> TASK REQUIREMENTS
Reproduce this listing from its first line through the line with "Task: Show embed", inclusive, leaving out all that follows.
= = = =
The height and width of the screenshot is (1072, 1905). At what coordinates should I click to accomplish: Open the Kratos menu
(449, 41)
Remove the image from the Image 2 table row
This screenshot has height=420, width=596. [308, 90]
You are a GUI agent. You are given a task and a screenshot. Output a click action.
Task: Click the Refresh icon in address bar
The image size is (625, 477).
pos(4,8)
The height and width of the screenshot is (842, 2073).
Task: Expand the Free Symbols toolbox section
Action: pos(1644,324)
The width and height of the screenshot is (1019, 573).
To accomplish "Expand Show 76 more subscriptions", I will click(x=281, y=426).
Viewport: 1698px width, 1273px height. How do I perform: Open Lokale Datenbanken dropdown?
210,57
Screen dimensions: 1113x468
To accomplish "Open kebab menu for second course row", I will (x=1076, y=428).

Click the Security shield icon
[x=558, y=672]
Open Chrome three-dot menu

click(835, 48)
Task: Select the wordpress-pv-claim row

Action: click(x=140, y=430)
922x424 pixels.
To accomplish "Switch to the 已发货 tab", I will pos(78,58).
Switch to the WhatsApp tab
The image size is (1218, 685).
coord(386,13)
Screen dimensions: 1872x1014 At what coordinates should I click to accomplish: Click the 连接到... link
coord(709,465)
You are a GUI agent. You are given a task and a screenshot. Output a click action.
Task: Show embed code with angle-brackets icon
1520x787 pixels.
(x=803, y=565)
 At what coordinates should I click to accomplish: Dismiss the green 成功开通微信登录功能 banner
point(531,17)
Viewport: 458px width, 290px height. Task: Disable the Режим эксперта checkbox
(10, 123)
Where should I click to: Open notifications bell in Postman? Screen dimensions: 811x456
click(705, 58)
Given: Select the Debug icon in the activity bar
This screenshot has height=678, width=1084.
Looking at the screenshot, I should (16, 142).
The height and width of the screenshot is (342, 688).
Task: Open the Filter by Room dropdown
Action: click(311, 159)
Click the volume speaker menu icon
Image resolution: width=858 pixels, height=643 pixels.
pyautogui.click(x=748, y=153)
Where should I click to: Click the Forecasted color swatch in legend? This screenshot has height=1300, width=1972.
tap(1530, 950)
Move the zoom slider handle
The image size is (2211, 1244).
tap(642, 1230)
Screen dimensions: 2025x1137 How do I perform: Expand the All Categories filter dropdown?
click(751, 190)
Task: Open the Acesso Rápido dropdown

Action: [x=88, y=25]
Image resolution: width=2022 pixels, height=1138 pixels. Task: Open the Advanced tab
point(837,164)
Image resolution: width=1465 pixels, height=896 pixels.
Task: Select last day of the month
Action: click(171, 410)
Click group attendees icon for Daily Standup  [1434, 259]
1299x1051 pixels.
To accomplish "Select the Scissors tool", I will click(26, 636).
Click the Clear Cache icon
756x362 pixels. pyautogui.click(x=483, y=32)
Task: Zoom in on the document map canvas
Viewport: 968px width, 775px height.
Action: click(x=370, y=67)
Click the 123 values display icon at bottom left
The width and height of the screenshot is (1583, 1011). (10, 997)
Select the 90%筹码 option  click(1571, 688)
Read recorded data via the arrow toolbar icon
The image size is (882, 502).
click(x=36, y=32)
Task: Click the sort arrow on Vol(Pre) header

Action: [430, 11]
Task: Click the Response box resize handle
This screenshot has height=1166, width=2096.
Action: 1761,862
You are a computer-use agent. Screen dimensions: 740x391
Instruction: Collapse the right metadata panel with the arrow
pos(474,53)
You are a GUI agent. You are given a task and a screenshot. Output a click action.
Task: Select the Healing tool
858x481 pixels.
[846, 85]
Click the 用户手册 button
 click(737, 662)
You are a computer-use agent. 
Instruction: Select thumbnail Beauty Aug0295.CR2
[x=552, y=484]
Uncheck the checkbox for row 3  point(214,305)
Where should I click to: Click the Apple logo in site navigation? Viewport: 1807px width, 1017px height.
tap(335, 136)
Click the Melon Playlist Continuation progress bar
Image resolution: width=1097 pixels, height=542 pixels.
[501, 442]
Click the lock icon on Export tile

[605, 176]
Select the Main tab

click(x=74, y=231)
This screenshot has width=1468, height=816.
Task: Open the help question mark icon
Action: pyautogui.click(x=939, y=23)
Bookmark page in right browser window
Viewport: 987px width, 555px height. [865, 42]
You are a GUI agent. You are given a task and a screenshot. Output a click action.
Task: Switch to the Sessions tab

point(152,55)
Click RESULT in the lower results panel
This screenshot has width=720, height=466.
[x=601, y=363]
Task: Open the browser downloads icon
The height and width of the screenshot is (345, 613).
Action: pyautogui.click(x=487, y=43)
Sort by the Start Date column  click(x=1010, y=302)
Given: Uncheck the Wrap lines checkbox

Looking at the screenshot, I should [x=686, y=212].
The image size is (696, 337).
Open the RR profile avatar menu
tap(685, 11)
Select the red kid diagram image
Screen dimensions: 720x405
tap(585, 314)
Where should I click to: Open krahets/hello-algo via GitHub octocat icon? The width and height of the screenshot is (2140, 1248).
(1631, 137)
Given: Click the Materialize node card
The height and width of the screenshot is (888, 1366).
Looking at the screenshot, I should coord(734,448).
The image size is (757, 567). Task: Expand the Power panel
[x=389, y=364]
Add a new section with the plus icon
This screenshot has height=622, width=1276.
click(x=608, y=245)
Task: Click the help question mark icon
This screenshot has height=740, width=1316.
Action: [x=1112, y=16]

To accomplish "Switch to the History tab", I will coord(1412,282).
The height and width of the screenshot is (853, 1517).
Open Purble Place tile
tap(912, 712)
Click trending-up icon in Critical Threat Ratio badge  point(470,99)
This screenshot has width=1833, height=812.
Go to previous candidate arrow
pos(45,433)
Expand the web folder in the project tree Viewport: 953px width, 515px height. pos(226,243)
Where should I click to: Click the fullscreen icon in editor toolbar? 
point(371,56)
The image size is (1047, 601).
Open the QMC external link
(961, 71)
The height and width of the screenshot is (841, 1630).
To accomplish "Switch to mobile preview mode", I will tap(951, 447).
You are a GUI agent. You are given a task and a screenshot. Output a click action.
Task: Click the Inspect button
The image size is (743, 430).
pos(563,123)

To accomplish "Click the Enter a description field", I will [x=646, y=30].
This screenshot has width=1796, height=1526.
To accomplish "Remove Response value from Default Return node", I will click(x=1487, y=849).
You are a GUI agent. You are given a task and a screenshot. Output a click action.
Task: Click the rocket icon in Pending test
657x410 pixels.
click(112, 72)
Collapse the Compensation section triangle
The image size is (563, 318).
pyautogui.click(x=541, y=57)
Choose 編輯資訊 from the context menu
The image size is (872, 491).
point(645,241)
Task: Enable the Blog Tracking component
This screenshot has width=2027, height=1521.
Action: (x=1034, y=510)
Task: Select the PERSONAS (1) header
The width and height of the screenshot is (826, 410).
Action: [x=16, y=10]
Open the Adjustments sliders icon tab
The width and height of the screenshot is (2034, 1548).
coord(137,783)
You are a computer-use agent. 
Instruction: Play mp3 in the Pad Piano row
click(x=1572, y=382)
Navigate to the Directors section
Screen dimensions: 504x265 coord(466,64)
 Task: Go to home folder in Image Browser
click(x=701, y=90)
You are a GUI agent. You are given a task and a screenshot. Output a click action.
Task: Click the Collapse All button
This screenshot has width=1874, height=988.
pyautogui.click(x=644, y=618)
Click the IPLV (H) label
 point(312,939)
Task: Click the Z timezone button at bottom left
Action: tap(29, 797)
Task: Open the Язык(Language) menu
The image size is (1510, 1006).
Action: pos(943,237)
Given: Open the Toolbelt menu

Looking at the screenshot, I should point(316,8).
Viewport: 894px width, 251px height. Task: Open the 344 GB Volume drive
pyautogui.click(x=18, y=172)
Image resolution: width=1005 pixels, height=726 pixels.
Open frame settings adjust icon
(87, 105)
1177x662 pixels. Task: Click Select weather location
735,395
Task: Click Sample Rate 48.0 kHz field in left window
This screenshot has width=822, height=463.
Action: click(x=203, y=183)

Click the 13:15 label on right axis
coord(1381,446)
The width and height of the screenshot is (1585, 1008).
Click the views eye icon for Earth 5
= = = =
> RESPONSE FOR THIS EXERCISE
The height and width of the screenshot is (1072, 1905). At what coordinates should I click to accomplish: Open the Kratos menu
(449, 41)
Remove the image from the Image 2 table row
This screenshot has height=420, width=596. [308, 90]
You are a GUI agent. You are given a task and a screenshot. Output a click action.
Task: Click the Refresh icon in address bar
The image size is (625, 477).
pos(4,8)
The height and width of the screenshot is (842, 2073).
Task: Expand the Free Symbols toolbox section
Action: pos(1644,324)
The width and height of the screenshot is (1019, 573).
To accomplish "Expand Show 76 more subscriptions", I will click(x=281, y=426).
Viewport: 1698px width, 1273px height. How do I perform: Open Lokale Datenbanken dropdown?
210,57
Screen dimensions: 1113x468
To accomplish "Open kebab menu for second course row", I will (x=1076, y=428).

Click the Security shield icon
[x=558, y=672]
Open Chrome three-dot menu

click(835, 48)
Task: Select the wordpress-pv-claim row

Action: click(x=140, y=430)
922x424 pixels.
To accomplish "Switch to the 已发货 tab", I will pos(78,58).
Switch to the WhatsApp tab
The image size is (1218, 685).
coord(386,13)
Screen dimensions: 1872x1014 At what coordinates should I click to accomplish: Click the 连接到... link
coord(709,465)
You are a GUI agent. You are given a task and a screenshot. Output a click action.
Task: Show embed code with angle-brackets icon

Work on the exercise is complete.